25 septembre 2009

L'auberge donne un coup de chaux aux habitants


A Saint-Céneri-le-Gérei, près d'Alençon, classé plus beau village de France, l'ancien logis du peintre Courbet et de ses amis est en rénovation. Enduit à la chaux, sa blancheur détonne. Les riverains tonnent après l'architecte.

Saint-Céneri-le-Gérei, 140 habitants. Classée parmi les plus beaux villages de France, la commune ornaise, à quelques kilomètres d'Alençon, attire chaque week-end touristes ou habitués, ravis de flâner dans les petites rues pentues et fleuries.

L'allure d'une demeure pourrait pourtant interpeller quelques visiteurs : l'auberge Moisy se pare depuis une semaine d'un lait de chaux qui tire sur le blanc gris. « C'est trop clair ! » grommelle un voisin.

À endroit hors du commun, couleur originale ? L'auberge des soeurs Moisy accueillit, fin XIXe-début XXe, de nombreux peintres. Gustave Courbet, Camille Corot et consorts descendaient des canons à l'étage. Puis peignaient quelques paysages et surtout les ombres chinoises de nombreuses têtes d'invités. On l'appelle aujourd'hui la salle des Décapités.

Le Parc naturel régional Normandie-Maine a récupéré le bâtiment, fortement délabré. Pour 455 000 €, il souhaite en faire un lieu culturel dédié aux peintres passés par le village.

« Cette couleur choque »

Sa rénovation a commencé en 2008. « Par un premier torchis jaune, se souvient la présidente de l'Association des amis de Saint-Céneri. Tout le monde était ravi. » Mais la semaine dernière, sur instruction de l'architecte, les ouvriers ont appliqué un lait de chaux, fin enduit qui blanchit toutes les façades. « Ça ne plaît pas aux habitants du village », constatent deux conseillers municipaux, Dominique Hébert et Bernard Leroyer.

Les protestations ont pris une telle ampleur que l'architecte Yann Macbeth est venu de Paris expliquer sa démarche, jeudi : « Au début, on a voulu au maximum conserver l'enduit en place (qui tirait plutôt sur le gris-brun), explique l'homme en imper marron et Doc Marten's noires. Hélas il se détachait. On a trouvé des traces de l'enduit d'origine, blanc, et le choix a été fait, avec l'Architecte des Bâtiments de France, de le reconstituer. »

« Mais cette couleur choque, vous vous voyez habiter à côté d'une bâtisse qui tranche comme ça avec le reste du village ? » oppose un élu. Autour, on a plutôt privilégié l'enduit jaune, la pierre grise bien visible, voire la brique rose.

« Il faut attendre de terminer l'auberge, rétorque l'architecte.

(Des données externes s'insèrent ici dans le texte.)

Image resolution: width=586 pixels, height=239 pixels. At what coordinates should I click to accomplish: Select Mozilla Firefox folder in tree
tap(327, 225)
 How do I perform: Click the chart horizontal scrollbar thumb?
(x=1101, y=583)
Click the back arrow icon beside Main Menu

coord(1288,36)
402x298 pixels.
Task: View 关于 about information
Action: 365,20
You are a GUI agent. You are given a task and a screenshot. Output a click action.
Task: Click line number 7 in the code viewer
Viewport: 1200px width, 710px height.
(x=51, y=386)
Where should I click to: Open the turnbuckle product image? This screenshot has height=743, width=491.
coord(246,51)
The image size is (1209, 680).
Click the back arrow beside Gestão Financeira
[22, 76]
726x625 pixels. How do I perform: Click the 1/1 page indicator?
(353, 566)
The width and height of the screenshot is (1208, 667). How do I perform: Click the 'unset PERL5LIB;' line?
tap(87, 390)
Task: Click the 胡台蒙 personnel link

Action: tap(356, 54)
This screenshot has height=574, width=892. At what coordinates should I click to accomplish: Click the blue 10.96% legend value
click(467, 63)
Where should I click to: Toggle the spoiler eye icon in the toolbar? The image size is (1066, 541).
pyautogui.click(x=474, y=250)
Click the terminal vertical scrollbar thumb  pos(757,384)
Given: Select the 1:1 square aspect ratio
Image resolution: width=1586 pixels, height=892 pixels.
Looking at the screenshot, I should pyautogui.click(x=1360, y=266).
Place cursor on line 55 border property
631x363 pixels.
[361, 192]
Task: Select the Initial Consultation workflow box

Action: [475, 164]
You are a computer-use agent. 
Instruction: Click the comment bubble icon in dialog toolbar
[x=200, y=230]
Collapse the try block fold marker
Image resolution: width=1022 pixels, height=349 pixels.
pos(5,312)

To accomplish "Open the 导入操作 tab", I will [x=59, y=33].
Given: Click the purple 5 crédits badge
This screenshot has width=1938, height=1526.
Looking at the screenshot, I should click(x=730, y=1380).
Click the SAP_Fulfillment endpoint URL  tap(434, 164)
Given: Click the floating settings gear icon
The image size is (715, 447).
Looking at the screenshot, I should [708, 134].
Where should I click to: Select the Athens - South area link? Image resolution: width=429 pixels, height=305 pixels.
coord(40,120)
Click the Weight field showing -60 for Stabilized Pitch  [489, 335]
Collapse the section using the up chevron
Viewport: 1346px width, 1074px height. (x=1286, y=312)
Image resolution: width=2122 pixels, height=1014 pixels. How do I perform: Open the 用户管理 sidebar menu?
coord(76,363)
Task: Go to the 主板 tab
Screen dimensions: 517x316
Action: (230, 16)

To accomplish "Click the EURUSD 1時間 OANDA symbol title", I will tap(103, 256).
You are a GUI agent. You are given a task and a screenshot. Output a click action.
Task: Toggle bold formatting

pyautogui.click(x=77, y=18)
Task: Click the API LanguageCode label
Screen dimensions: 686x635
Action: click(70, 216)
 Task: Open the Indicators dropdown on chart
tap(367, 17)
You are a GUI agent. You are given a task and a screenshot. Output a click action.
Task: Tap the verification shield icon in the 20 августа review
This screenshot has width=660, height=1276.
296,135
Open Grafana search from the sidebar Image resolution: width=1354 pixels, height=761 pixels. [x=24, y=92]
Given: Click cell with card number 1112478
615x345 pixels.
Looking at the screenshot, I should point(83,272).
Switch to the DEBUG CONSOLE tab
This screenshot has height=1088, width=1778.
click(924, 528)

L'enduit, fin, va se foncer, laissant transparaître rapidement le dessous. » Des explications techniques qui semblent avoir rassuré les présents. Certains regrettant toutefois qu'on ne les ait pas fournies avant.

Reconnaissant du bout des lèvres « une communication insuffisante », le président du parc, Eugène-Loïc Ermessent, a promis de distribuer des dépliants pour expliquer le parti pris architectural. Et a donné rendez-vous aux Girois dans six semaines, à l'achèvement du chantier. Tout en glissant : « On laisse passer l'hiver et on se garde un badigeon sous le coude au cas où la couleur ne passerait vraiment pas... »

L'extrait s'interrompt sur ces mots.